Viasat Inc (VSAT) is not a strong buy at this moment for a beginner investor with a long-term strategy. While the company has potential catalysts like the upcoming operational satellites and a potential spinoff of its Defense and Advanced Technologies segment, the financial performance is weak, with a significant drop in net income and EPS. Additionally, insider selling activity and lack of strong proprietary trading signals further support a cautious approach.
The stock's MACD is negative and expanding downward, indicating bearish momentum. RSI is neutral at 47.962, and moving averages are bullish (SMA_5 > SMA_20 > SMA_200). Key support is at $45.89, and resistance is at $48.797. The pre-market price of $47.1 is below the pivot level, suggesting potential downward pressure.

Deutsche Bank upgraded the stock to Buy with a price target of $48, citing potential value from the spinoff of Defense and Advanced Technologies.
The space sector is experiencing increased demand for AI infrastructure and national defense initiatives, which could benefit Viasat.
Insiders are heavily selling, with a 3125.32% increase in selling activity over the last month.
Weak financial performance in Q3 2026, with net income and EPS dropping significantly.
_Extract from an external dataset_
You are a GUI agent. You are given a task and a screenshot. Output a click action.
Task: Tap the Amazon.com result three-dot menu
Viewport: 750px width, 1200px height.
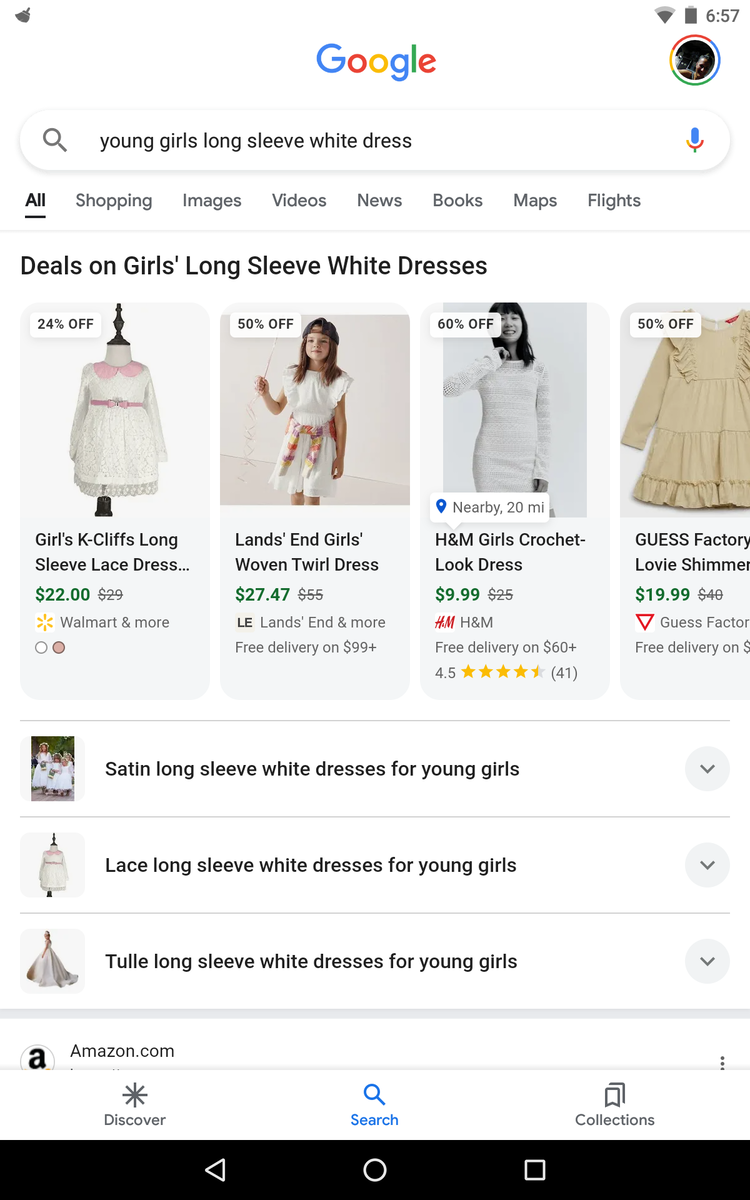point(722,1062)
No recent congress trading data or strong trading signals from proprietary tools.
In Q3 2026, revenue increased by 2.96% YoY to $1.157 billion, but net income dropped by -115.76% YoY to $24.97 million. EPS fell by -114.63% YoY to $0.18. Gross margin improved slightly to 27.13%, up 3.00% YoY.
Deutsche Bank upgraded the stock to Buy with a price target of $48, citing the potential value from the spinoff of Defense and Advanced Technologies. Morgan Stanley raised its price target to $51 but maintained an Equal Weight rating, reflecting cautious optimism.